On higher syzygies of ruled surfaces II

Abstract

In this article we continue the study of property $N_p$ of irrational ruled surfaces begun in [E. Park, On higher syzygies of ruled surfaces, math.AG/0401100, Trans. Amer. Math. Soc., in press]. Let X be a ruled surface over a curve of genus $g⩾1$ with a minimal section $C_0$ and the numerical invariant e.

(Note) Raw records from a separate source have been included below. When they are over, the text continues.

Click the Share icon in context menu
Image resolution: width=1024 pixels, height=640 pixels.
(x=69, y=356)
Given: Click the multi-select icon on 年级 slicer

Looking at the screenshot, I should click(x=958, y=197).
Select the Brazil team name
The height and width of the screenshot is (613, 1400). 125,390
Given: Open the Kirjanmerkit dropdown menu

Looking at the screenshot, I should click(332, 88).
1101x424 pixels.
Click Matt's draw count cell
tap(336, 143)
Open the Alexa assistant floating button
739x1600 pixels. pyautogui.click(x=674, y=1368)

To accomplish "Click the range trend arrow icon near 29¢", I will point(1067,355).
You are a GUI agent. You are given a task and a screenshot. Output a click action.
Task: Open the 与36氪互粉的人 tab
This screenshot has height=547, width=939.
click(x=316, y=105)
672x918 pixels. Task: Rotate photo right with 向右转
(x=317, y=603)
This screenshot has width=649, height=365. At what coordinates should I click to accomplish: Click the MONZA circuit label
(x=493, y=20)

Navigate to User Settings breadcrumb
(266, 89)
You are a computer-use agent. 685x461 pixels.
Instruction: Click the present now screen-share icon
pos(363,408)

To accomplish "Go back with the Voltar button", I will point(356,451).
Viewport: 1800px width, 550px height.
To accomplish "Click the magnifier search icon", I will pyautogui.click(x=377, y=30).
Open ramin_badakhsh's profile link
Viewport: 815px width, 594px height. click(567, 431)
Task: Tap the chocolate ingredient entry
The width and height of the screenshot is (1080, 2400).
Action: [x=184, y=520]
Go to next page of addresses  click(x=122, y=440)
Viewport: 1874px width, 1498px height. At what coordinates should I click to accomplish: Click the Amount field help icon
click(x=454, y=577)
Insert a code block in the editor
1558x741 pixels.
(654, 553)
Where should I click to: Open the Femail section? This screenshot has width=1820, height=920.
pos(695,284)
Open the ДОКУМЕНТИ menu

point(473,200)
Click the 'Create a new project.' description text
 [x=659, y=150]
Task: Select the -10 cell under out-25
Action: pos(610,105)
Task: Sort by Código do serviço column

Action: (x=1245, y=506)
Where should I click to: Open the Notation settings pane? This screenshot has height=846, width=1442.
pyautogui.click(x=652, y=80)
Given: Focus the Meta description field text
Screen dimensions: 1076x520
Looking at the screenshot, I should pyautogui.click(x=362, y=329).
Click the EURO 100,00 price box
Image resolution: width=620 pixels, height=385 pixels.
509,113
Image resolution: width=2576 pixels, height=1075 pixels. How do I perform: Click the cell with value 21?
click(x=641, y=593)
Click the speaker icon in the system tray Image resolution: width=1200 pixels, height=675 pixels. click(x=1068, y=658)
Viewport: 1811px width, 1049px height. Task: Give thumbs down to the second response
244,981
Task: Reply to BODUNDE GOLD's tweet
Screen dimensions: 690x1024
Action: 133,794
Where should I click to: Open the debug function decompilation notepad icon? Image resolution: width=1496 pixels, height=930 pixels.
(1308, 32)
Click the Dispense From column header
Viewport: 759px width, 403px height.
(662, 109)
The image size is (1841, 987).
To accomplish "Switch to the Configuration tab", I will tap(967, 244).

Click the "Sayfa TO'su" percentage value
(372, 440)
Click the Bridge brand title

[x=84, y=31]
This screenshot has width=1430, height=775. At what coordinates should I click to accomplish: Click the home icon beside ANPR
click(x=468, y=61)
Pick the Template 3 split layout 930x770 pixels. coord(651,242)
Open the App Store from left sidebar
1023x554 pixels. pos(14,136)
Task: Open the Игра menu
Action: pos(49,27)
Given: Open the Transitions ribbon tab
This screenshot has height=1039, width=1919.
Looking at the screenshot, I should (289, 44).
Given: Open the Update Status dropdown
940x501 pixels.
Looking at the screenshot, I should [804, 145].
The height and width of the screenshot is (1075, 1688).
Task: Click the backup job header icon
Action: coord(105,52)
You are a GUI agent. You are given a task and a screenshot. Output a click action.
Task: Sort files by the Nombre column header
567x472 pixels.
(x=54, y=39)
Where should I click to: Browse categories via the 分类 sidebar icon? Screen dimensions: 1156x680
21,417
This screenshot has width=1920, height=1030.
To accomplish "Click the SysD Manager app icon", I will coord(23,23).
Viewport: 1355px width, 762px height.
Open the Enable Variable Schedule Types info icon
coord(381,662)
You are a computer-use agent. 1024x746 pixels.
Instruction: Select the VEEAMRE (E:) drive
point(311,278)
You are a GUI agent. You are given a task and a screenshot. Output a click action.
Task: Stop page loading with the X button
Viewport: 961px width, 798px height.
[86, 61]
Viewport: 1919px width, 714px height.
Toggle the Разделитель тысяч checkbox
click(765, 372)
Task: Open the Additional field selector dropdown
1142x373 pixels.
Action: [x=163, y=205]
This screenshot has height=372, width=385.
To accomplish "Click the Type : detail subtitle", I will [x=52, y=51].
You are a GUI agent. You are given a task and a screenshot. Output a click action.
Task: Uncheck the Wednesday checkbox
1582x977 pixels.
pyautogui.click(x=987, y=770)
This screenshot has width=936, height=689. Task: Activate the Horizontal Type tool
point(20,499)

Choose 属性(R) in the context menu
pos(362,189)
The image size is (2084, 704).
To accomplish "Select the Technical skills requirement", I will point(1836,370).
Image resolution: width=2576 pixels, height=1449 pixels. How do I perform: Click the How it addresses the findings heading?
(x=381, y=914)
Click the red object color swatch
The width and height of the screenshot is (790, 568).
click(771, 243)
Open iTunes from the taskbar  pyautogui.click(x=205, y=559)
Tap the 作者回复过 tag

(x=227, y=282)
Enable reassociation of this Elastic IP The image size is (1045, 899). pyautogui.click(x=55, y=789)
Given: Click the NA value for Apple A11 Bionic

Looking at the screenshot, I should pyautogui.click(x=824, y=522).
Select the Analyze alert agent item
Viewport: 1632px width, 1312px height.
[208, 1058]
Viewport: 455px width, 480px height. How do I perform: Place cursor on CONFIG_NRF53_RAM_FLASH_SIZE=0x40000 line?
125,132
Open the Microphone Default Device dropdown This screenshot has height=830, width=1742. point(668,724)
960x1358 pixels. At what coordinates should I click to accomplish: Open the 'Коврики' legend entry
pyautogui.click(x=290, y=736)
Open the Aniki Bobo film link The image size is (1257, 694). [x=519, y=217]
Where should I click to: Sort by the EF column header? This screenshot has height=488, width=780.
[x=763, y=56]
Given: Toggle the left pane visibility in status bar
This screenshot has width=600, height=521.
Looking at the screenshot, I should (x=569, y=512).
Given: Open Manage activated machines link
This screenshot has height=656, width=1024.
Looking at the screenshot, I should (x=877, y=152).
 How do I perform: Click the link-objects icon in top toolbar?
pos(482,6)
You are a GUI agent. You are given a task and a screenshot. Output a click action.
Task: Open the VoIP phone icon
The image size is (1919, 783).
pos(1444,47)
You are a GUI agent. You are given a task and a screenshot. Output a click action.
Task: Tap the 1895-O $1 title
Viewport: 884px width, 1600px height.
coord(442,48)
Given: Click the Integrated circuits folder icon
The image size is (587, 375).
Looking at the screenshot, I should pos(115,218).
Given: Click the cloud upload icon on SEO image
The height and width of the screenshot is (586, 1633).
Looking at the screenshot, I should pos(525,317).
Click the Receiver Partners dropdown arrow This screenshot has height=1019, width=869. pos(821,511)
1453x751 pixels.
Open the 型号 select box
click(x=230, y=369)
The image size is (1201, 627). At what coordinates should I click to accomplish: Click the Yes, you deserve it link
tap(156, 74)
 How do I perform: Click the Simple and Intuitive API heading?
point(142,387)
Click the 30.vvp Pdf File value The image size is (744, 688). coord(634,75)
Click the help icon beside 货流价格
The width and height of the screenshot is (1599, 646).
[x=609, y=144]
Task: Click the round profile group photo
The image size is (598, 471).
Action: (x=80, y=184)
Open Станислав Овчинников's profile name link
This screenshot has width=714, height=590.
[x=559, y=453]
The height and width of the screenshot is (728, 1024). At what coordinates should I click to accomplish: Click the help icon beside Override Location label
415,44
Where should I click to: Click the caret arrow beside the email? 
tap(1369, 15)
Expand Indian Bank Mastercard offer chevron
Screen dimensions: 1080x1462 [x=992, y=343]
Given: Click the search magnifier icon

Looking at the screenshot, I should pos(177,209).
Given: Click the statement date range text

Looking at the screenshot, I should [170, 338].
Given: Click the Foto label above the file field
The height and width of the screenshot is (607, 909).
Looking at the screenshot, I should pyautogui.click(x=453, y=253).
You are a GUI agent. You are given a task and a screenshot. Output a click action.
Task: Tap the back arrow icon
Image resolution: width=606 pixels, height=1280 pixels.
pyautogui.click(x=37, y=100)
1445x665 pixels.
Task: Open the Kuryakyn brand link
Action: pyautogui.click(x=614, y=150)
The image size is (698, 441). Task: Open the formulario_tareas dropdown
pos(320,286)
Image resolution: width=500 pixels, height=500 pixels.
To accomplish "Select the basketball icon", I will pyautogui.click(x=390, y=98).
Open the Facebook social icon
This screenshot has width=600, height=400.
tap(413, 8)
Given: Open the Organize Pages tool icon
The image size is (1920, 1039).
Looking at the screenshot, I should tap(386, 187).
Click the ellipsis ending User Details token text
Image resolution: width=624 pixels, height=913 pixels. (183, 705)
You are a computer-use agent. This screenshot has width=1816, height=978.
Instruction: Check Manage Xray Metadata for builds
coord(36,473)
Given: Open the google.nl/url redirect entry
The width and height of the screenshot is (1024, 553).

When X is an elliptic ruled surface with $e=-1$, it is shown in [F.J. Gallego, B.P. Purnaprajna, Higher syzygies of elliptic ruled surfaces, J. Algebra 186 (1996) 626–659] that there is a smooth elliptic curve $E\subset X$ such that $E\equiv 2C_0-f$. And we prove that if $L\in \mathrm{Pic}X$ is in the numerical class of $a{C}_0+bf$ and satisfies property $N_p$, then $(C,L{|}_{C_0})$ and $(E,L{|}_E)$ satisfy property $N_p$ and hence $a+b⩾3+p$ and $a+2b⩾3+p$. This gives a proof of the relevant part of Gallego–Purnaprajna' conjecture in [F.J. Gallego, B.P. Purnaprajna, Higher syzygies of elliptic ruled surfaces, J. Algebra 186 (1996) 626–659]. When $g⩾2$ and $e⩾0$ we prove some effective results about property $N_p$. Let $L\in \mathrm{Pic}X$ be a line bundle in the numerical class of $a{C}_0+bf$. Our main result is about the relation between higher syzygies of $(X,L)$ and those of $(C,L_C)$ where $L_C$ is the restriction of L to $C_0$. In particular, we show the followings: (1) If $e⩾g-2$ and $b-ae⩾3g-2$, then L satisfies property $N_p$ if and only if $b-ae⩾2g+1+p$. (2) When C is a hyperelliptic curve of genus $g⩾2$, L is normally generated if and only if $b-ae⩾2g+1$ and normally presented if and only if $b-ae⩾2g+2$. Also if $e⩾g-2$, then L satisfies property $N_p$ if and only if $a⩾1$ and $b-ae⩾2g+1+p$.